Kathryn Kase, a lawyer for Graves and executive director of the Texas Defender Service, a nonprofit organization that represents death row inmates, said the process will remain private until the State Bar decides whether to sanction Sebesta. Graves spent 18 years behind bars — 12 of them on death row, where he twice neared execution — before the U.S. 5th Circuit of Appeals overturned his conviction in 2006, ruling that Sebesta had used false testimony and withheld favorable evidence in the case.
The State Bar will conduct a legal proceeding, akin to a probable cause hearing. Attorneys who are facing such an investigation can choose to have the case heard in district court, before a jury or a judge, or they can choose to have an evidentiary panel consisting of attorneys and members of the public hear the case.

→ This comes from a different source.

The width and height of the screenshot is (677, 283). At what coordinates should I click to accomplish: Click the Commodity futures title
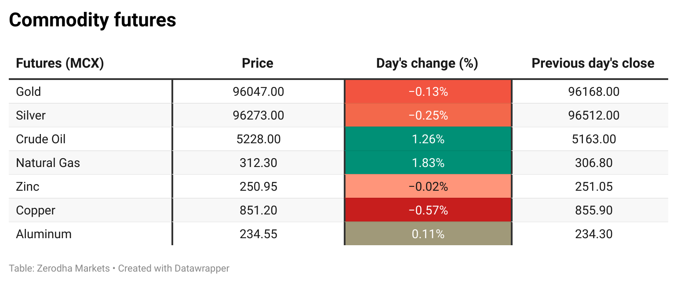[x=92, y=20]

Graves filed a complaint against Sebesta earlier this year, alleging that Sebesta committed prosecutorial misconduct in his case. His complaint is the second one filed in the Graves case. State Bar officials have said the previous complaint was dismissed because the statute of limitations on the alleged violations had expired. In 2013, lawmakers approved Senate Bill 825, which changed the statute of limitations, allowing a wrongfully imprisoned person to file a grievance up to four years after their release from prison in cases of alleged prosecutorial misconduct. Previously, the four-year statute began on the date the misconduct was discovered.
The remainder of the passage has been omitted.